The query will complete immediately. Now open up another connection to your MS SQL instance (we will call this connection #2) and run this query:

-- Query 3 ---------------------------------------------------------------------
USE MarblesTest;
GO

DECLARE @id INT;

BEGIN TRAN
  SELECT  @id = MIN(id)
  FROM    dbo.Marbles
  WHERE   color = 'Black';

  UPDATE  dbo.Marbles
  SET     color = 'Red'
  WHERE   id = @id;
COMMIT
GO

This query will block and sit executing until you take some further action. Now go back to connection #1 and excute this query:

-- Query 4 ---------------------------------------------------------------------
COMMIT
GO

This query will complete immediately, and once it has completed the other query (running on connection #2) will complete too.

-- Query 5 ---------------------------------------------------------------------
SELECT * FROM dbo.Marbles;

Now, in either connection run this query:

You will see this result:

id color
1 White
2 White

Now, go back to connection #1, uncomment the ALTER DATABASESET READ_COMMITTED_SNAPSHOT … line from within Query 1 and run it again. This will drop and recreate the database, but this time with the setting on.

Now rerun the other queries on the different connections exactly as before. This time the final result will be:

id color
1 Red
2 White

“Err, what!?” I hear you say. “How can that be?”

Let’s take a closer look at the queries from above, starting with query 2 (running on connection #1) …

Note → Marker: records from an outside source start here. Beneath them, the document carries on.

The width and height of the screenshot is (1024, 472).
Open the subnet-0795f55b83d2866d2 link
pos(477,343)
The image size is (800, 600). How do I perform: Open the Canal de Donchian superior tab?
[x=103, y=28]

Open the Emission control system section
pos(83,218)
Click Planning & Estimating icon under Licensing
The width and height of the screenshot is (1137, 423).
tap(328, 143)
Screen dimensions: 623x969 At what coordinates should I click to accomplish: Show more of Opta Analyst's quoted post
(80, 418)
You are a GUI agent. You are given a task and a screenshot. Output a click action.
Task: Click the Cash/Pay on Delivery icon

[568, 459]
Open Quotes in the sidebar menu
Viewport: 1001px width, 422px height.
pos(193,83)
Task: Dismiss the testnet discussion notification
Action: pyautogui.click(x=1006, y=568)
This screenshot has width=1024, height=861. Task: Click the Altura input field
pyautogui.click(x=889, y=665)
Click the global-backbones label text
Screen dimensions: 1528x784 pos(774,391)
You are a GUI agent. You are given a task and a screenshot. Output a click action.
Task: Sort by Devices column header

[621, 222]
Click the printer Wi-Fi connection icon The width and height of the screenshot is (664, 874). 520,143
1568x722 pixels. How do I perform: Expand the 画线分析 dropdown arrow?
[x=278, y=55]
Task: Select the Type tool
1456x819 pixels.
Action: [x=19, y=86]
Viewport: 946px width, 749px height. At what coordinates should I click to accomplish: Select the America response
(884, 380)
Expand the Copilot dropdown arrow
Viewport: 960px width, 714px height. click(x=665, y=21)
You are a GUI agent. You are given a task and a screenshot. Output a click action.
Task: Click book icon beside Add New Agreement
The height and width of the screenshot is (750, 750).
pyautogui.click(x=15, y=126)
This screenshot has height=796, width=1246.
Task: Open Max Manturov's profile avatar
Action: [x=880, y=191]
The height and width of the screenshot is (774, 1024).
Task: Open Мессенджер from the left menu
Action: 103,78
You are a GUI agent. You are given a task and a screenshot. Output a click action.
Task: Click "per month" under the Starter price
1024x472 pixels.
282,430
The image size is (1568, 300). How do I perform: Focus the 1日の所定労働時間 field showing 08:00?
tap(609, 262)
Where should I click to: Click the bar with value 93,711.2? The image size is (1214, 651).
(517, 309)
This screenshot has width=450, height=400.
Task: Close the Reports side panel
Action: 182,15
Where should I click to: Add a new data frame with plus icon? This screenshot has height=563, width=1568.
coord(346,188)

-- Query 2 ---------------------------------------------------------------------
USE MarblesTest;
GO

DECLARE @id INT;

BEGIN TRAN
  SELECT  @id = MIN(id)
  FROM    dbo.Marbles
  WHERE   color = 'Black';
  
  UPDATE  dbo.Marbles
  SET     color = 'White'
  WHERE   id = @id;

First we’ll look at what happens when the READ_COMMITTED_SNAPSHOT setting is off. This query starts a transaction and then proceeds to issue a SELECT statement to determine the minimum id across all of the rows in the Marbles table that have a color of ‘Black’. Since the transaction is running with an isolation level of READ COMMITTED (the default) and the READ_COMMITTED_SNAPSHOT setting is off, then this tries to, and does, take out a shared lock on all of the rows that match the predicate, all one of them. The SELECT statement’s predicate selects just that one row, the row with id = 1, and then calculates the minimum id across that one row, which is obviously 1; and so we set @id to 1. The transaction then releases its shared lock as soon as the statement completes. Next it issues an UPDATE statement to set the color of the row (with id = 1) to ‘White’. This tries to, and does, take out an exclusive lock on that row and the UPDATE completes. The lock is not released yet however. It will be held until the transaction is committed, and this query does not commit the transaction. That comes later.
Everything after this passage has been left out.